Der einfache «Volksgenosse» soll medial bloss zum Konsum von «Gewerbegütern» angeregt werden. Dafür gibt es dann als Beilage Softporno, windschlüpfrig inszenierte Frauenverachtung, und die fortgesetzte Einheitsmeinung der TV-Besitzer mit ihren «Fake»-Inszenierungen.
Der «Volksgenosse» soll sein Budget (also Lohn- oder Rentengeld) in den Alltags-Konsum stecken, in die Marken, in die monatlich zu bezahlenden Leasing-Verrücktheiten (man leistet sich dann einen Jaguar, nun, es kann auch ein BMW sein…), und nicht den «Volksfeinden», also den Kritikern der hergebrachten «Normalität», in den Rachen schieben.
In der Schweiz ist es die SVP- (und offensichtlich auch FDP-) Ideologie, welche vorgibt, Geld sei das Einzige, was in einer Staatsgesellschaft zähle.
Um die No Billag nach mehr aussehen zu lassen, werden nun die bekannten Begriffe hochstilisiert, mit denen die international auftretenden Rechtspopulisten unter Führung von Milliardären wie Blocher, Frey, Berlusconi, den Gebrüdern Koch, Murdoch, Trump usw. gegen den Gesundheitsstaat, den Bildungs-, Sozial- und Kulturstaat und die Vielfalt gesellschaftlicher Lebensdynamik vorgehen.
Es ist eine Provinzposse sondergleichen, die in der Schweiz zurzeit abläuft.
Begriffe wie Eigenverantwortung, Einsparung, Steuersenkung, Markt und (natürlich) Freiheit gegen den übermächtigen Staat, gegen die Linken mit ihren Verboten werden immer wieder wie Papierflieger in die Meinungsräume versendet. Das «Asylantenunwesen» und die Bezieher von Invalidenrenten werden unter Generalverdacht gestellt, und so weiter.
Um gleichzeitig mit einer Kette zusammenhängend organisierter Hetzparolen das angeblich bedrohte freie Wort, den «Mohrenkopf» oder den «Neger» zu retten und die «Gender-Anmassung» zu verdammen. Dieses «freie Wort» besteht für genannte Kreise oft darin, Verleumdungen als Ausdruck von freier Meinungsäusserung zu betreiben: Man lese dazu nur die Online-Leserkommentare zu No Billag auf schweizerischen Nachrichtenportalen.

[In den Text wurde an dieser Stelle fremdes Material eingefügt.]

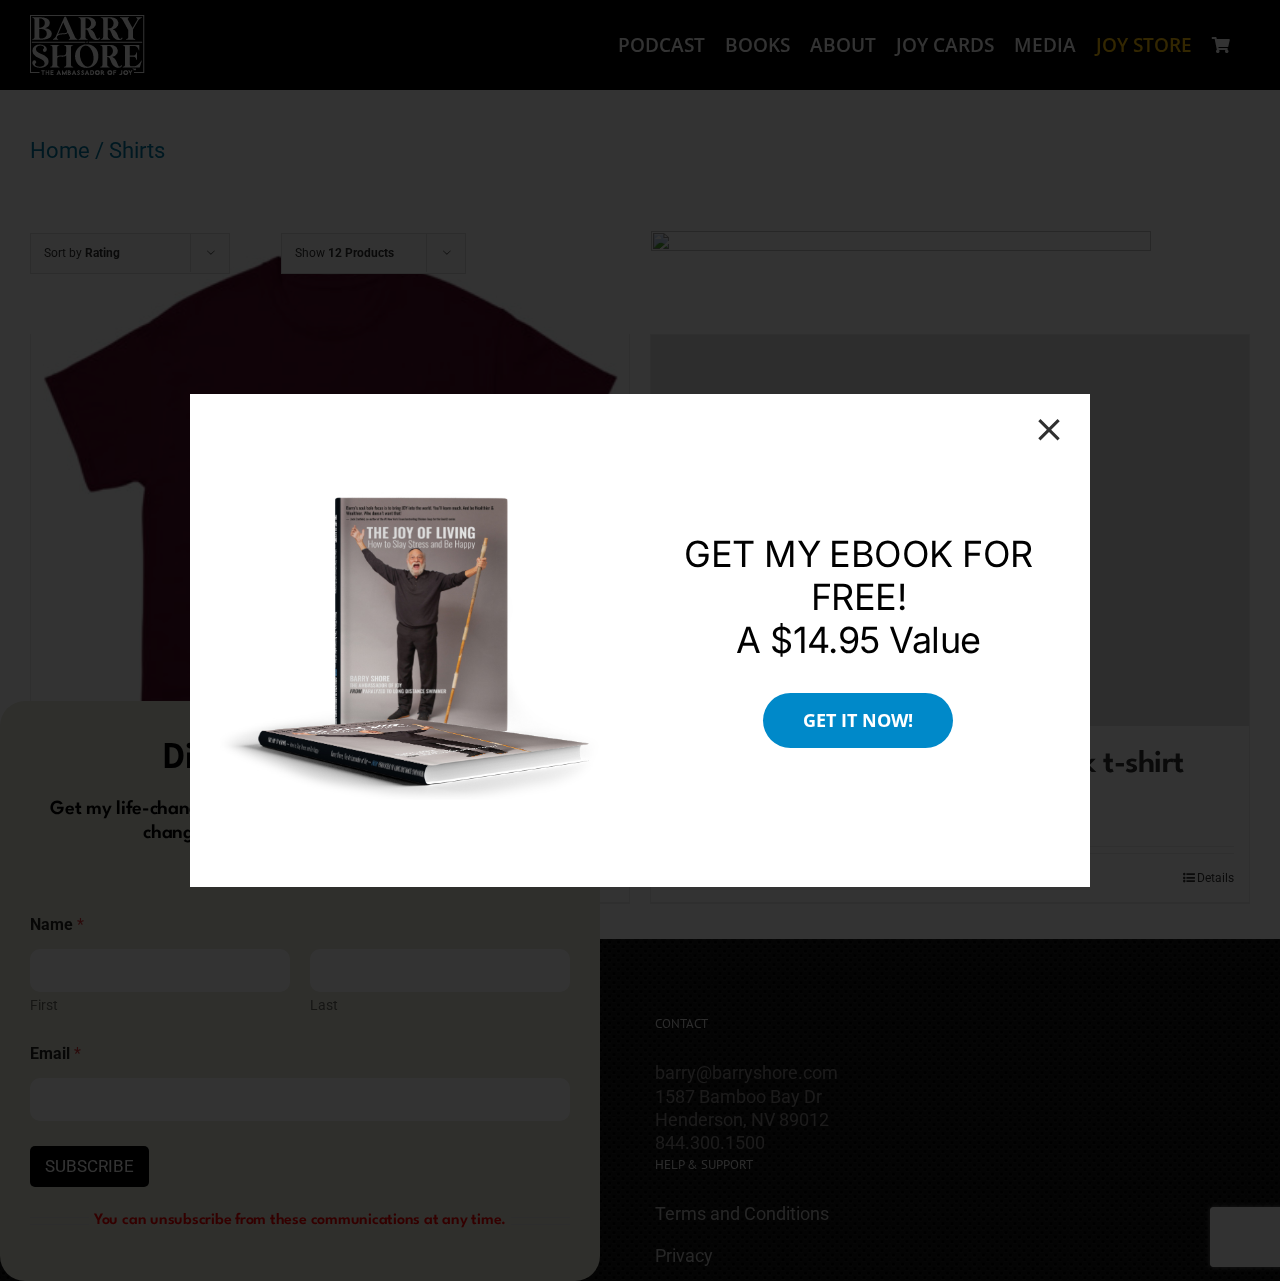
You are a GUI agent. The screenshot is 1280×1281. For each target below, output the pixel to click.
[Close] (1049, 430)
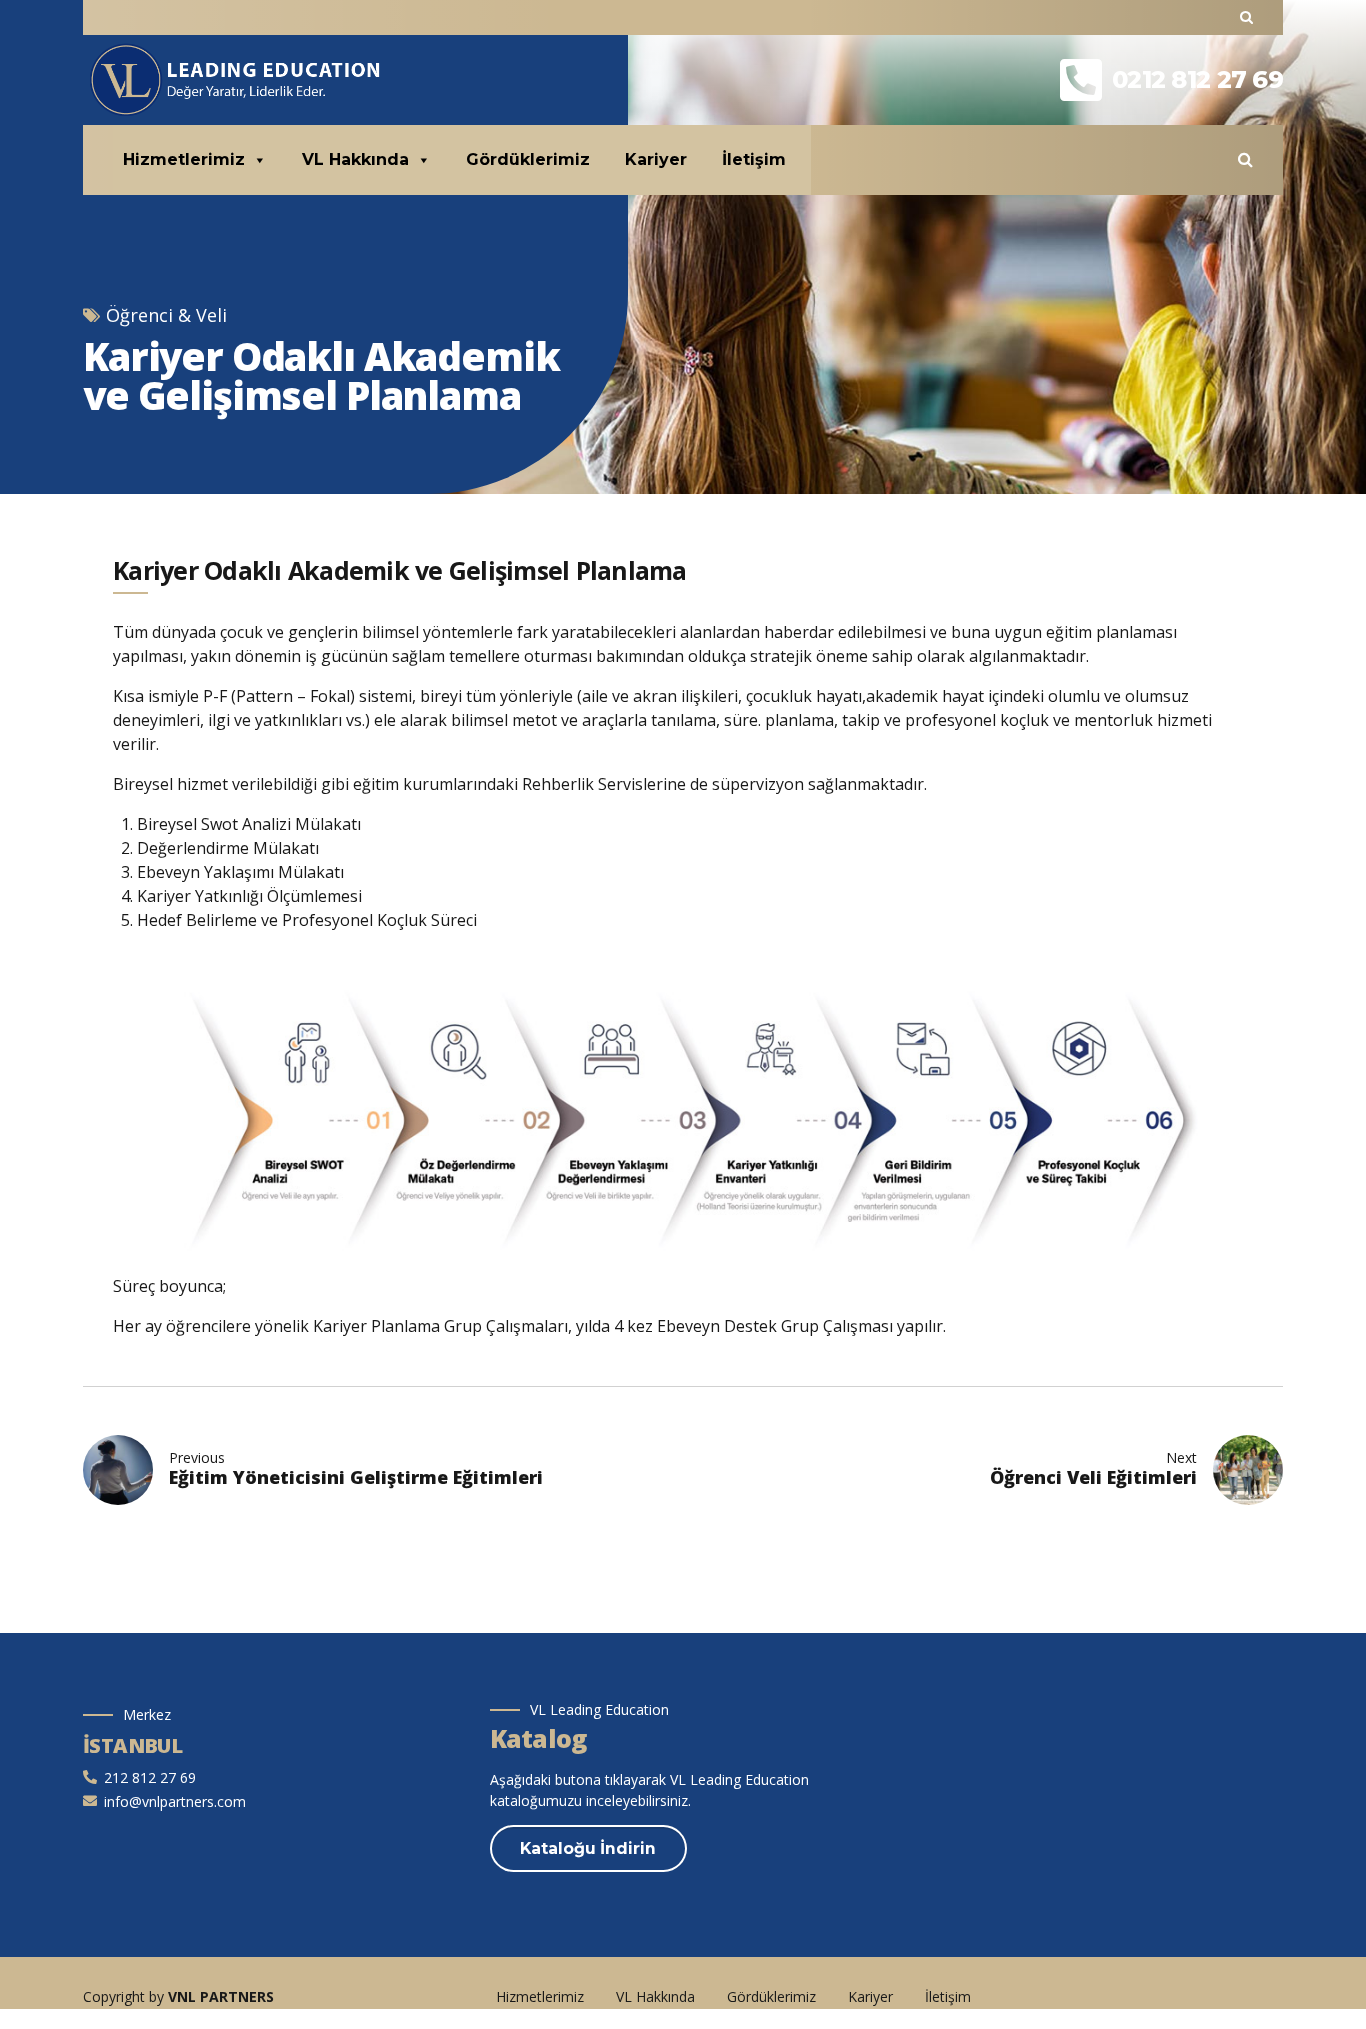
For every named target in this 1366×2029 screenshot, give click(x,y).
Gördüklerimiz (528, 159)
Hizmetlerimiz (184, 159)
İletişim (754, 159)
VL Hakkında (355, 159)
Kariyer (656, 159)
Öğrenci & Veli (166, 315)
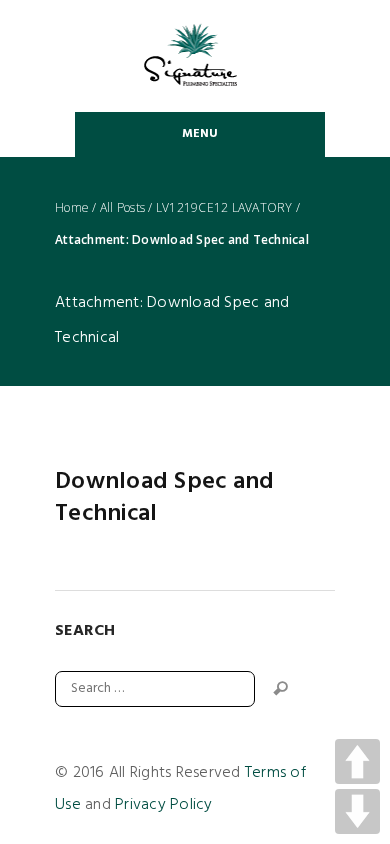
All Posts (122, 208)
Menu (200, 134)
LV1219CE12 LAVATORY (224, 208)
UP (357, 761)
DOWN (357, 811)
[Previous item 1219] (125, 416)
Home (72, 208)
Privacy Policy (164, 805)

Inhaltlich kommt vonseiten der No-Billag-Befürworter ansonsten nichts von Belang. Da sind dann 100’000 Franken aus dem Milliardenvermögen des Herrn Walter-Auto-Frey (der übrigens vor allem deshalb reich wurde respektive reich bleibt, weil er geerbt hat, um da mal auf den Hintergrund zahlreicher Spar-Apostel hinzuweisen) das Schnäppchen des Jahrzehnts.
Dümmlich herumstotternde Jungfreisinnige tun so, als verstünden sie irgendetwas von Wirtschaft oder gar von Freiheit, wenn sie ein paar Anglizismen fehlerfrei aussprechen können.
Wirklich: Es ist eine Provinzposse sondergleichen, die in der Schweiz zurzeit abläuft. Und das unter Mitwirkung von Exponenten der Privatmedien, die weitschweifig, aber inhaltsleer von Medienmarktliberalismus schwatzen.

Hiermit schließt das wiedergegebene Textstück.